_Problem requirements:_ Reproduce the material word for word, from its first line through the line that contains "Log in (722, 406)".
▼
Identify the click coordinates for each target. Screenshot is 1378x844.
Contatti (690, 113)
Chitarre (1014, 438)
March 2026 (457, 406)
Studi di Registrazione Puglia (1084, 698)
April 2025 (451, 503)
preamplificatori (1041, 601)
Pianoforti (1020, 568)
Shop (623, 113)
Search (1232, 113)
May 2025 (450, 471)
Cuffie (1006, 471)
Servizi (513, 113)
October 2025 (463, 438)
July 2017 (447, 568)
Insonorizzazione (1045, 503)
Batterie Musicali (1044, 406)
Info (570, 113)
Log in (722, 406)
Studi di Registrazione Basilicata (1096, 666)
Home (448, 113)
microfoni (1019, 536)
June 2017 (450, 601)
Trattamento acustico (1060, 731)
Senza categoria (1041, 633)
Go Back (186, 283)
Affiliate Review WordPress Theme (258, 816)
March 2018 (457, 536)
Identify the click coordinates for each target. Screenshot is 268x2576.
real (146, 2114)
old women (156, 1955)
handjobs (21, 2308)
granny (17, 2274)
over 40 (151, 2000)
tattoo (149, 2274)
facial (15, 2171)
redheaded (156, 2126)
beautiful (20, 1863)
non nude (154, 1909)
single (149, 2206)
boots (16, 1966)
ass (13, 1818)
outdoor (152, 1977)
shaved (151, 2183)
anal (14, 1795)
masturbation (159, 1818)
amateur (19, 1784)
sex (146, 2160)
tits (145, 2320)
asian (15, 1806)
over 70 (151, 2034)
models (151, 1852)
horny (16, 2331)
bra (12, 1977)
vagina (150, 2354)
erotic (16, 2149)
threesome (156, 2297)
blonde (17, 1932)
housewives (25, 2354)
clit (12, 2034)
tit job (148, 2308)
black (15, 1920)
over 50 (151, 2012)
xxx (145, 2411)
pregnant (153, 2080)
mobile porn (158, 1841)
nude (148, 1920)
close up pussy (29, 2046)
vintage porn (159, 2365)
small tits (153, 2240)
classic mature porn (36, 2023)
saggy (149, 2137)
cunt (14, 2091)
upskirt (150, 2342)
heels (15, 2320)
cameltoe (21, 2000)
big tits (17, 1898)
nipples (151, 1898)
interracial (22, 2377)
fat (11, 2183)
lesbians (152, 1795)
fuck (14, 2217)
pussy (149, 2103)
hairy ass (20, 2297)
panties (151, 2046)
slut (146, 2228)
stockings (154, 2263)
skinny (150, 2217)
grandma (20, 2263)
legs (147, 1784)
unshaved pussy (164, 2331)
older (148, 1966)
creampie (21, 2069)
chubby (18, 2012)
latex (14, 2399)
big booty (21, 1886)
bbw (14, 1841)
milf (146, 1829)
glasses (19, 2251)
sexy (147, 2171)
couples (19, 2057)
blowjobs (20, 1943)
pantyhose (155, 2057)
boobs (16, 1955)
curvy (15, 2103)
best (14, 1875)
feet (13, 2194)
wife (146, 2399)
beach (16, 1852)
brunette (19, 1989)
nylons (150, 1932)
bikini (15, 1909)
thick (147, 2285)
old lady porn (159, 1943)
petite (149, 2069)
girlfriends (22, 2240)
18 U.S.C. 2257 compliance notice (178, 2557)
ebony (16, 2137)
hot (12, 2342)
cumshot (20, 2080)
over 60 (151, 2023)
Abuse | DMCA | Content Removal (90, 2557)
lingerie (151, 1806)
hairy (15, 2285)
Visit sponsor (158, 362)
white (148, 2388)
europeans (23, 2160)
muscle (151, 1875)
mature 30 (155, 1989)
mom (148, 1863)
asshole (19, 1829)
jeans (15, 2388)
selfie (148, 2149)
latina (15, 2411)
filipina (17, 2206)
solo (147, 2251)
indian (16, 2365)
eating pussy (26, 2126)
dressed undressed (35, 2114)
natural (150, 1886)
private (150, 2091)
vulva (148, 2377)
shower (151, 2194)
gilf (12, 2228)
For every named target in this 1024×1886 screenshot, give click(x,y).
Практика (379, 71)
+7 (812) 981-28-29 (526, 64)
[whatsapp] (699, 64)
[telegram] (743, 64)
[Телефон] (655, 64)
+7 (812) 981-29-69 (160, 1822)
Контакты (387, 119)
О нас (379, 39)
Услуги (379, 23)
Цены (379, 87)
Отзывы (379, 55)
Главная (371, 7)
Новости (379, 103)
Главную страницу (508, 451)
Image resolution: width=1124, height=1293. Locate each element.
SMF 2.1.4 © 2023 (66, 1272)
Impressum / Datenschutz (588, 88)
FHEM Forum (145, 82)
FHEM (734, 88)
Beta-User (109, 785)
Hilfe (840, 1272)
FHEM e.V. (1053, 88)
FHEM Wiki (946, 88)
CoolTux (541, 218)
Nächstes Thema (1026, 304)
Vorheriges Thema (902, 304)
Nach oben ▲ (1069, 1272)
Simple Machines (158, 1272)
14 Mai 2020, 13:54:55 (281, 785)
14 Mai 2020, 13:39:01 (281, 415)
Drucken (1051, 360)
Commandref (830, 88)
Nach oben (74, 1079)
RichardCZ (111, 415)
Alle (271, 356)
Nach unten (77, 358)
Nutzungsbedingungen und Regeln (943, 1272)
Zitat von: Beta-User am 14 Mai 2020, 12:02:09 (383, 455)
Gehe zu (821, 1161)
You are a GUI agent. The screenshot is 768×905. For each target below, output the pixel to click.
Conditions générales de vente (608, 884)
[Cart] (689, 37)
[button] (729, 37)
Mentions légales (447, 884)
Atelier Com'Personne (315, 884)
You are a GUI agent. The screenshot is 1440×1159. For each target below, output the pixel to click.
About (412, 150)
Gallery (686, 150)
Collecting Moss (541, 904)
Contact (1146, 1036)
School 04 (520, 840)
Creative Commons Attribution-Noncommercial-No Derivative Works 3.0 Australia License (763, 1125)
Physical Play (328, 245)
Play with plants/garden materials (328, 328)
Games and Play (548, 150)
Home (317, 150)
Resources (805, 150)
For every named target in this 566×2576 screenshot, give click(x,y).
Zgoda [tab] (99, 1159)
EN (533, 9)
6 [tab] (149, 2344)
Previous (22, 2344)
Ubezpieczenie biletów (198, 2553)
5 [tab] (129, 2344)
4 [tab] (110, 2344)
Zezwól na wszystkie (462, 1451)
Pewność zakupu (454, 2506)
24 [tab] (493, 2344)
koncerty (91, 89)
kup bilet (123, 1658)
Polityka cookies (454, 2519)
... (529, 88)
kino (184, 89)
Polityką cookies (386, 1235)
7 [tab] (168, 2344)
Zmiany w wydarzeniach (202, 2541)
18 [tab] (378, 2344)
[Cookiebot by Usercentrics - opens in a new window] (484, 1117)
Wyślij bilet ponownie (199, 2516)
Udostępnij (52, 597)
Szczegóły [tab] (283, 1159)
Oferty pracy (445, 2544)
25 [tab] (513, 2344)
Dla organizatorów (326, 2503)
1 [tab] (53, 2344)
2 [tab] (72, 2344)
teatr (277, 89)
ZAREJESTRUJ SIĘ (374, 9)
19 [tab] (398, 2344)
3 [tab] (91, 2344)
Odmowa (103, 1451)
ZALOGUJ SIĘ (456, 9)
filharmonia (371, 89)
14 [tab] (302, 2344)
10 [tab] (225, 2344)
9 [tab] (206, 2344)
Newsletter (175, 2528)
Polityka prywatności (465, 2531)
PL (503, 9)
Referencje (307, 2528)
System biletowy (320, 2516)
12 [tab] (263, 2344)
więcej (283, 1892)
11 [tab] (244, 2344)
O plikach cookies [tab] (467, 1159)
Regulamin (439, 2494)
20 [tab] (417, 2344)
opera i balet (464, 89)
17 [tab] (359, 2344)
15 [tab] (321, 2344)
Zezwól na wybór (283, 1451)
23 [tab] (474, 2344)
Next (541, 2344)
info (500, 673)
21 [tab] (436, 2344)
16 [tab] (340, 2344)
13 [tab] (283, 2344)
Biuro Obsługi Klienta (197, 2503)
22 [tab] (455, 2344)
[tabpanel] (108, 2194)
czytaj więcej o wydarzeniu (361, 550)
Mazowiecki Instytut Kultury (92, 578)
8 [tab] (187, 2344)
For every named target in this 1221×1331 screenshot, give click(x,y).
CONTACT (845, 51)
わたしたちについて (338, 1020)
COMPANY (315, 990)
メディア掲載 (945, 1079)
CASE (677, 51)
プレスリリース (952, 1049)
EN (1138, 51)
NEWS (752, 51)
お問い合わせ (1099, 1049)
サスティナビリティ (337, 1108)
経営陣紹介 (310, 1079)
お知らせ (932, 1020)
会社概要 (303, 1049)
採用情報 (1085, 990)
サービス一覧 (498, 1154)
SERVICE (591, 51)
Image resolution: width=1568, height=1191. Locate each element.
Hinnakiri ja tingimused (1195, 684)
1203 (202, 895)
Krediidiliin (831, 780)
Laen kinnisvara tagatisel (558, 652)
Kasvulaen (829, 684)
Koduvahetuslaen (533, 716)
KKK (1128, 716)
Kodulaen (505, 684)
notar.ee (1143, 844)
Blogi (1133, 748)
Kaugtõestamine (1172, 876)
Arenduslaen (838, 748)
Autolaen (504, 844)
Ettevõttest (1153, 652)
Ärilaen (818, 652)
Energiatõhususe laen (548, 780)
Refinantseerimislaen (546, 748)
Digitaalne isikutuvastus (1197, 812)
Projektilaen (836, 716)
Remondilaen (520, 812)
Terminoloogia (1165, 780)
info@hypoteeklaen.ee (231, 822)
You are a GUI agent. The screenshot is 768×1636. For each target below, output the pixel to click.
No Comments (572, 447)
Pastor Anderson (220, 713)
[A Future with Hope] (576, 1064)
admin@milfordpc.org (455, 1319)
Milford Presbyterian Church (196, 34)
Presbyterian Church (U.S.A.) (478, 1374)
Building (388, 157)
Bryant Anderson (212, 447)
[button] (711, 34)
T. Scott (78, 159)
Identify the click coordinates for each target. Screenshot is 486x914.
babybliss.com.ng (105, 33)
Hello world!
▲
_Output:_
Identify the click coordinates for each target. Screenshot is 1378x844.
Contatti (690, 113)
Chitarre (1014, 438)
March 2026 (457, 406)
Studi di Registrazione Puglia (1084, 698)
April 2025 (451, 503)
preamplificatori (1041, 601)
Pianoforti (1020, 568)
Shop (623, 113)
Search (1232, 113)
May 2025 (450, 471)
Cuffie (1006, 471)
Servizi (513, 113)
October 2025 (463, 438)
July 2017 (447, 568)
Insonorizzazione (1045, 503)
Batterie Musicali (1044, 406)
Info (570, 113)
Log in (722, 406)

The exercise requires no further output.